Exercise passage
-------------------------

More certain now than ever before, Jefferys writes a threatening letter to pressure Thorwald. The camera shoots from the ceiling and zooms in on the note. The dramatic angle shows what is written, but it also emphasizes the character development: no longer content to watch, our heroes take action.
Lisa delivers the letter. She is almost caught, but the scrappy socialite gets away. Mostly Jeff has been in medium shots throughout the film. Now, when Lisa returns from her errand panting with excitement, Hitchcock puts him in closeup. We see how proud he is of her. Again, the camera emphasizes the character development taking place here. Jefferys now realizes Lisa is the woman he wants.
But they still need hard evidence. Lisa takes the initiative and digs up the flowerbed that the dead dog had been snooping around. Nothing. She then climbs the fire escape and through the window - in high heels, no less! - to Thorwald’s room.
As she searches, we see Lars Thorwald return home.
Jefferys was distracted with Miss Lonelyhearts so he was unable to give Lisa the warning signal. He instead calls the police. In the meantime, Thorwald discovers Lisa in the bedroom. He attacks her. This crosscuts to Jeffery’s reactions: panic and nearly in tears. There is even a low angle shot that somehow heightens the fear.
The police arrive just in time. They arrest Lisa, but she leaves with Mrs. Thorwald’s wedding ring. She signals this to Jeff. Lars, however, notices the signal. He lifts his eyes to meet the camera. He looks straight into the audience. We’ve been caught!
Thorwald confronts Jeff inside the latter’s room. Part of this scene is filmed from killer’s point of view. Jefferys is a silent figure shrouded in darkness, shown in a long shot. The killer pleads, “What do you want from me?” For a moment we are in his shoes. We sympathize with him. What did Jefferys want? Justice, I suppose but I almost believe he was just being mean.
Thorwald wrestles with Jeff. The scene is a montage much like the final struggle in Shadow of a Doubt. About this scene Hitchcock said in an interview:
I just photographed that with feet, legs, arms, heads. Completely montage. I also photographed it from a distance. There was no comparison between the two. There never is, you know? Bar room fights or whatever they do in Westerns … they're always shot at a distance. But it's much more effective if it's done in montage, because you involve the audience much more. That's the secret of that type of montage in films.

-------------------------

Data provided
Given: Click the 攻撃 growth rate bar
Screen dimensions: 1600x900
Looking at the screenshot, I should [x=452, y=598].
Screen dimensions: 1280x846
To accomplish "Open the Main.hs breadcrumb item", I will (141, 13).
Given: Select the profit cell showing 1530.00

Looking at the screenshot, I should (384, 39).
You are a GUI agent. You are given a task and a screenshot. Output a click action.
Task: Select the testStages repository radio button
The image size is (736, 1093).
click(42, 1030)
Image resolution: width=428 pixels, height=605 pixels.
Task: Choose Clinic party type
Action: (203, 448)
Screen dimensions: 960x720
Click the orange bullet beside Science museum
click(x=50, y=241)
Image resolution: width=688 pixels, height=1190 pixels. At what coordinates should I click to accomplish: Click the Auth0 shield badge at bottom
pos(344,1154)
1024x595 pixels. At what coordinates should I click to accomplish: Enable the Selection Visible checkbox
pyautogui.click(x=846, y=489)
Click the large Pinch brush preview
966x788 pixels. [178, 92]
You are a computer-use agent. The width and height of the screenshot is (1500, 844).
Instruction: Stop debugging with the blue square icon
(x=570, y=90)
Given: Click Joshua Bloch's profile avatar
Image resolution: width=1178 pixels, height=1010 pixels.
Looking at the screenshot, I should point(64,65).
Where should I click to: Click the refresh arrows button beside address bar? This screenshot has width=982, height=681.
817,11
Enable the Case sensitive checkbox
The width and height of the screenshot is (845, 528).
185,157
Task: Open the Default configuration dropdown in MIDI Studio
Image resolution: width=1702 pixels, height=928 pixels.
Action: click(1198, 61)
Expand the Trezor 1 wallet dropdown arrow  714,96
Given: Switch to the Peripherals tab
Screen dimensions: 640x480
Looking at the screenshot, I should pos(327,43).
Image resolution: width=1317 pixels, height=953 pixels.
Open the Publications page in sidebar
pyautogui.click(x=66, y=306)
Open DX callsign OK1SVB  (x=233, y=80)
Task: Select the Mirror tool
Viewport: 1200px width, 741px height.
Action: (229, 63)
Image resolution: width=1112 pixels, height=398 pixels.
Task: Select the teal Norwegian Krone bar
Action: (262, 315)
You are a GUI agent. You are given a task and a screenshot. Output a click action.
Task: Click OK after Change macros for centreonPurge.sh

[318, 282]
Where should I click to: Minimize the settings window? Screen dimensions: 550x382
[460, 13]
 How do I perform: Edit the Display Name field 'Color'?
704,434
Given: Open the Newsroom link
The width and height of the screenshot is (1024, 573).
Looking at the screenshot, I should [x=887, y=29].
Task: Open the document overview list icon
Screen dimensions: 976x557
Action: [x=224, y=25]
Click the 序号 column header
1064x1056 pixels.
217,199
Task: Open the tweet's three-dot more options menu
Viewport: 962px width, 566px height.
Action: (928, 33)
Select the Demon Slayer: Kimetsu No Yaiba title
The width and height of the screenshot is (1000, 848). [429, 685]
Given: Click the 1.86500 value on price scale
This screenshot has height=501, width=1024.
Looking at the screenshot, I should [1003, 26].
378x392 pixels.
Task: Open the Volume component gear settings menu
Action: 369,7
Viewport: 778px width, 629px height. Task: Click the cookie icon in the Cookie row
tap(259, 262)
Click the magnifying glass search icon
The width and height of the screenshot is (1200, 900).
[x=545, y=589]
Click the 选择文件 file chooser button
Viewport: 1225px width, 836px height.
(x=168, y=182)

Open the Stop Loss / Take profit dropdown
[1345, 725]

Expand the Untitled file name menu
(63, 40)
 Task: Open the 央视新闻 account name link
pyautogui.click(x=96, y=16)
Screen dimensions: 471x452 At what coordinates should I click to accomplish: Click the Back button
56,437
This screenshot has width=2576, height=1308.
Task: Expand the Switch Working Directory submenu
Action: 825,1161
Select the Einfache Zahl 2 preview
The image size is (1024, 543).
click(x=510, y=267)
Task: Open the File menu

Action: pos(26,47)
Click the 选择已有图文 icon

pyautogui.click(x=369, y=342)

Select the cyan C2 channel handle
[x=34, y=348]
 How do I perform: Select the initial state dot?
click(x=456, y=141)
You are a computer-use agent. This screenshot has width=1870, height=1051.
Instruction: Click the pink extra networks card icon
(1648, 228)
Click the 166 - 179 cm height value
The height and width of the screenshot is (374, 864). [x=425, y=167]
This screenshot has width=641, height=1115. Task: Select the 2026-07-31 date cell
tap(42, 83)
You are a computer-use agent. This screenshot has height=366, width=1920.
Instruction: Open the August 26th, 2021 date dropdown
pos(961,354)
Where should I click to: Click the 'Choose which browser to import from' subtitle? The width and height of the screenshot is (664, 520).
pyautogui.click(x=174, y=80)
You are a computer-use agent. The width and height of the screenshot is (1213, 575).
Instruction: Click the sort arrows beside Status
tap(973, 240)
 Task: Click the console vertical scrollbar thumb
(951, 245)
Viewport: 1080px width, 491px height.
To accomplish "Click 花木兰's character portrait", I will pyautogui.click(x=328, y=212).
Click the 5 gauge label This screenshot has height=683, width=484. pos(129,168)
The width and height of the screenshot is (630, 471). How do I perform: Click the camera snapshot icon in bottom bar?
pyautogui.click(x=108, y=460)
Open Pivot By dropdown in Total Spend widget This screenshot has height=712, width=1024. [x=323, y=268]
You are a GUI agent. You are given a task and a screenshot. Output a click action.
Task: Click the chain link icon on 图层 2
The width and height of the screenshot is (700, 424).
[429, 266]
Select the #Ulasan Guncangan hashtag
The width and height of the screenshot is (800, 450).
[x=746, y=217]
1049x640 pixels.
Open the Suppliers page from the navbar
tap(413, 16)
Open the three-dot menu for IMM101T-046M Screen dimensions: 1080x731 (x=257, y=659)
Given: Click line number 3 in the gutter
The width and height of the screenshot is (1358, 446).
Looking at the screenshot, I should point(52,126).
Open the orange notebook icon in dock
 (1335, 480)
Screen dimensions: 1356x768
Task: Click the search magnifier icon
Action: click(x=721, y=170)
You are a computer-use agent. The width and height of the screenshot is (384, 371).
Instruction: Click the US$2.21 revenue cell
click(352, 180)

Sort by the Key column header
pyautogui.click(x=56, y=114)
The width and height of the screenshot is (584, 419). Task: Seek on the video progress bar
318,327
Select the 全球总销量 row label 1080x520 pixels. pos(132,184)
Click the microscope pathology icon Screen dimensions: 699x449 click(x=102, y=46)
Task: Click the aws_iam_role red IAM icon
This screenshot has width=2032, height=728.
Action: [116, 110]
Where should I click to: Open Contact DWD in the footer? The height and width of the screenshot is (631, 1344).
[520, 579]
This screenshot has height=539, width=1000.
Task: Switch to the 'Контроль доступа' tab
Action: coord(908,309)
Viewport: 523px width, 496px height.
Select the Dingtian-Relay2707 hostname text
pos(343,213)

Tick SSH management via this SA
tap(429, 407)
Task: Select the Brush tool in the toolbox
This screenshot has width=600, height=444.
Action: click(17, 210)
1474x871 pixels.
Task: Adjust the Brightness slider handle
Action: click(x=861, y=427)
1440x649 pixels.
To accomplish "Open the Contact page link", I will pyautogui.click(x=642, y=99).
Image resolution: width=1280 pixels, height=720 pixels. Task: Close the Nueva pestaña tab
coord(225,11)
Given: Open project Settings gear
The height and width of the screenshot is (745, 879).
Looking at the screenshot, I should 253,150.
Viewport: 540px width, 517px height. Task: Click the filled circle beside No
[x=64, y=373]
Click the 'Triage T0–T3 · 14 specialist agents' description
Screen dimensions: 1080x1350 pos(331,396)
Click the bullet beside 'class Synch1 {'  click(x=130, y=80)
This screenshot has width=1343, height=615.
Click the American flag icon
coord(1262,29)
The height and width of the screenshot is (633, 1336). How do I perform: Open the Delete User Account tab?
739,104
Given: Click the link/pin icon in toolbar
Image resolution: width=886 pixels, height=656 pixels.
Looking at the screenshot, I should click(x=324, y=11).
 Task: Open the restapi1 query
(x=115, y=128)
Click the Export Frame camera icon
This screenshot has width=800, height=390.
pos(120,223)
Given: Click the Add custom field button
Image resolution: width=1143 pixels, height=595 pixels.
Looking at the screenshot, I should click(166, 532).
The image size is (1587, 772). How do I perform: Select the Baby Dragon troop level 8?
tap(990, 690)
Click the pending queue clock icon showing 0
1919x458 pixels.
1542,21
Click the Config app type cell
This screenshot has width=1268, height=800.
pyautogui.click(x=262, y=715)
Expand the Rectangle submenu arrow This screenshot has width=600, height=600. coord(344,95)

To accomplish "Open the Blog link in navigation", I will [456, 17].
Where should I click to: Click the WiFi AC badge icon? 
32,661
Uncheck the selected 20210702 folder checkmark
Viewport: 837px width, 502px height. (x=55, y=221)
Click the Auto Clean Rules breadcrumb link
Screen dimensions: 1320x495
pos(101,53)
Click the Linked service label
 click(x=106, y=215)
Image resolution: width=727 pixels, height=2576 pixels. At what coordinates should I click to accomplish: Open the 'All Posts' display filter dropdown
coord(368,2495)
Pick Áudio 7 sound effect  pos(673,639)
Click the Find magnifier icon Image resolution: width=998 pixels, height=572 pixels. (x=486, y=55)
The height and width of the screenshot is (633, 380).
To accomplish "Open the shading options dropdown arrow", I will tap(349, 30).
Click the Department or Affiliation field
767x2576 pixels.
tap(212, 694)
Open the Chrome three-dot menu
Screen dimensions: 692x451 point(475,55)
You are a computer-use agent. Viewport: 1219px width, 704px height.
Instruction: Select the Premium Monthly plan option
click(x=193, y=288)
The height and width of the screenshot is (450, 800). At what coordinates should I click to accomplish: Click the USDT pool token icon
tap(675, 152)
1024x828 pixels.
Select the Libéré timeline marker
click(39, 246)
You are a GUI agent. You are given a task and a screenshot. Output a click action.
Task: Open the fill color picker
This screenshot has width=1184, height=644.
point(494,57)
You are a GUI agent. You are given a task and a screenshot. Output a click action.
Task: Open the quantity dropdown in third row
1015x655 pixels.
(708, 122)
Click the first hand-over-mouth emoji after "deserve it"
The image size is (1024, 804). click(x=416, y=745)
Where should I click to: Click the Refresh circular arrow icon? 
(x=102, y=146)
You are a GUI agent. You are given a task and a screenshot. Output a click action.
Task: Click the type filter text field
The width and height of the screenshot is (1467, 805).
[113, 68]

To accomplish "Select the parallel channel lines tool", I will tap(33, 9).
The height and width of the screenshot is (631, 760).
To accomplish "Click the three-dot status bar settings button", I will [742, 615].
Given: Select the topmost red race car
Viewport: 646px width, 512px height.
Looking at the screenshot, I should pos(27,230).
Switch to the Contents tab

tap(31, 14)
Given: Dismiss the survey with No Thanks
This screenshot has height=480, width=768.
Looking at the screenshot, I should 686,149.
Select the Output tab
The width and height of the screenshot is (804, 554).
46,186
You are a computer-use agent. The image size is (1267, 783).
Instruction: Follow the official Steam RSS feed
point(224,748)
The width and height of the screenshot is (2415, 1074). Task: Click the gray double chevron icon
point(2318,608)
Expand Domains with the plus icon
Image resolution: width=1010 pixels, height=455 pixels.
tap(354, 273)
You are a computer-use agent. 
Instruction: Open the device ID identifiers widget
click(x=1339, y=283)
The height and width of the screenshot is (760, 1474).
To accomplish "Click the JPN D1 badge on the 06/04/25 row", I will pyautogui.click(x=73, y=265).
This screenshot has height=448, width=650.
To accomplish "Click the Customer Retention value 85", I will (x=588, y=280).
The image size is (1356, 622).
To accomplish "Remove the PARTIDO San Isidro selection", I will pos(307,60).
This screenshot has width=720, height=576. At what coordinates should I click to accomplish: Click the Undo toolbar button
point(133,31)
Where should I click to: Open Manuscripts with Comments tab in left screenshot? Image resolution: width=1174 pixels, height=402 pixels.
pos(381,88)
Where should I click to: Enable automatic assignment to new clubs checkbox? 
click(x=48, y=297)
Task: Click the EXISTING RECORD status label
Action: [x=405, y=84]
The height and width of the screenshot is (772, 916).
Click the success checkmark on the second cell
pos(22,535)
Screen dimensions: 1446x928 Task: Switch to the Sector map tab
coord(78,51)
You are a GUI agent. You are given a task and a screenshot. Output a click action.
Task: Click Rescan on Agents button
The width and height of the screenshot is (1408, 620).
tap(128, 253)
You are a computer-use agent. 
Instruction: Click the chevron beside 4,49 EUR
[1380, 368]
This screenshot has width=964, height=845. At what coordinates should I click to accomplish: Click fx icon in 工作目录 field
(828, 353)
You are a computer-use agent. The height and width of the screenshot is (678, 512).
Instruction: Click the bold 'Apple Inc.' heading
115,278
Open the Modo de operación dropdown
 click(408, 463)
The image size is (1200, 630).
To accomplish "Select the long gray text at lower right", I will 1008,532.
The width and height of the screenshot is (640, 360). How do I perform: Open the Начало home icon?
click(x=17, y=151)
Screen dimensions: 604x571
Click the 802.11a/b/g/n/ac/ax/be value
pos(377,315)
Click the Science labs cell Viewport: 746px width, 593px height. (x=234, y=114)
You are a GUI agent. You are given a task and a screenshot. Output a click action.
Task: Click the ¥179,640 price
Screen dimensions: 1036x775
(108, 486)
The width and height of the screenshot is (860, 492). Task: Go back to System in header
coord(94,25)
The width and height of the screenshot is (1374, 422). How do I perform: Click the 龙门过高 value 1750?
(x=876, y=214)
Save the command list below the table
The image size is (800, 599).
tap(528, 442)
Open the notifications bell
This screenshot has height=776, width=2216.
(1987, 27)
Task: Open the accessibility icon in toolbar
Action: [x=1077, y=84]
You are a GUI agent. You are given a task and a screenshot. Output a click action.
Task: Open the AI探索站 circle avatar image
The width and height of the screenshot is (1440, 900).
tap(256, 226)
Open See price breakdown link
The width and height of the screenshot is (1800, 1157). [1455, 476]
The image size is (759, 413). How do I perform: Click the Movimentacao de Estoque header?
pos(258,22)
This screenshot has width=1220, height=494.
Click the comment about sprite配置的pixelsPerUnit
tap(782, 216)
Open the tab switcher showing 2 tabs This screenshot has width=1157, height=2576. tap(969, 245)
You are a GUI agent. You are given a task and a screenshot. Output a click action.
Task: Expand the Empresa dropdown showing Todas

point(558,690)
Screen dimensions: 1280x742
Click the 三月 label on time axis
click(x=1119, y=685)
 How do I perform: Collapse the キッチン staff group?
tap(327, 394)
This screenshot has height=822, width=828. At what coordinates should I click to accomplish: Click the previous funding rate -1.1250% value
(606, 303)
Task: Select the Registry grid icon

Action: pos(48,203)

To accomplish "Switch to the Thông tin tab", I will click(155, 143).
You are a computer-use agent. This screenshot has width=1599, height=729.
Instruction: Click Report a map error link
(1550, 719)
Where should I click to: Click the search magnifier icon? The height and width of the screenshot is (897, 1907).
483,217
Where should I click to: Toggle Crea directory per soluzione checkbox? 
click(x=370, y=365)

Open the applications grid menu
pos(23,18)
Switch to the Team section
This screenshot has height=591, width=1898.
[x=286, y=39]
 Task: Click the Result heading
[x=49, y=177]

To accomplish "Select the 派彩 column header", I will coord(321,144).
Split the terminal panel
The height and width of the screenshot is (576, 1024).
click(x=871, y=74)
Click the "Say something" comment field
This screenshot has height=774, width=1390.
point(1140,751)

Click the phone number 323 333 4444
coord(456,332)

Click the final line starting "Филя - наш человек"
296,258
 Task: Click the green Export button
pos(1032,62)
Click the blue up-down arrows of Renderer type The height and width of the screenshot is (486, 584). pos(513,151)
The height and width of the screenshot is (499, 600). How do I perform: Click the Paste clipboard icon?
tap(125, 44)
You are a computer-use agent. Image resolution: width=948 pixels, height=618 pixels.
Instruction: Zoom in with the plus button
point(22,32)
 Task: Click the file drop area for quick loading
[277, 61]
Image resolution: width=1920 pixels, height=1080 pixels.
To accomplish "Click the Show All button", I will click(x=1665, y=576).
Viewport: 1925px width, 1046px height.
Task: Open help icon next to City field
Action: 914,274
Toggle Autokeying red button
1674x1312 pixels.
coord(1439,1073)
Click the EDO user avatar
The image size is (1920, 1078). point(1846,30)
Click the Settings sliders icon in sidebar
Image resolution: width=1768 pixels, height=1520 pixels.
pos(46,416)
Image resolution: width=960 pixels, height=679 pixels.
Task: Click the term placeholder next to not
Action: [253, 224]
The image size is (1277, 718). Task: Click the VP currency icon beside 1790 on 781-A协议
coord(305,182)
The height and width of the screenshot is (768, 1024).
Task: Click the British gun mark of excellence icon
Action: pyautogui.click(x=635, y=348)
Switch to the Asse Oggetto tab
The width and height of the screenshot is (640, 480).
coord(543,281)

-------------------------

Check your understanding
1. In the passage on Jefferys and Thorwald, what does Lisa leave with when the police arrest her?
2. Reproduce the passage on Jefferys and Thorwald between "Lisa delivers the" and "Thorwald return home.", inclusive.
3. Carry the passage on Jefferys and Thorwald forward from the point where it stops.

Solved problems
1. She leaves with Mrs. Thorwald's wedding ring.

2.
Lisa delivers the letter. She is almost caught, but the scrappy socialite gets away. Mostly Jeff has been in medium shots throughout the film. Now, when Lisa returns from her errand panting with excitement, Hitchcock puts him in closeup. We see how proud he is of her. Again, the camera emphasizes the character development taking place here. Jefferys now realizes Lisa is the woman he wants.
But they still need hard evidence. Lisa takes the initiative and digs up the flowerbed that the dead dog had been snooping around. Nothing. She then climbs the fire escape and through the window - in high heels, no less! - to Thorwald’s room.
As she searches, we see Lars Thorwald return home.

3.
Jeff falls out the window but survives. Lt. Doyle arrives to arrest Thorwald. The final image is Jefferys in his wheelchair with two broken legs and Lisa reading Beyond the High Himalayas. However, she notices Jefferys is sleeping and picks up Bazaar magazine.
Besides the main story there are smaller stories with the neighbors. These are told almost entirely visually and are interwoven into the main plot. For example, while Thorwald is busy behind closed windows Hitchcock cuts to the composer coming home drunk. Obviously he is struggling with his work and took to self medication.
The best example of this is Miss Lonelyhearts (Judith Evelyn). We watch her go on a pretend date. She mimes every aspect of it from answering the door to pouring a drink to receiving a kiss on the cheek. When she does bring a date home it goes badly: she pushes him away and slaps him.
Near the climax, Lonelyhearts empties a large bottle of red pills. She fills a glass full of water. Next, she grabs her bible and sits down to write. Obviously it is a suicide note. She means to swallow all those pills. But the composer’s music - now complete - stops her. It is Miss Lonelyhearts who distracted Jefferys when he should have been signaling Lisa of Thorwald’s return.
Afterword
Thanks for participating in this year’s virtual film study class. I poured my heart and soul into these essays. It was a lot of work. I hoped you enjoyed them and learned something about how movies are made.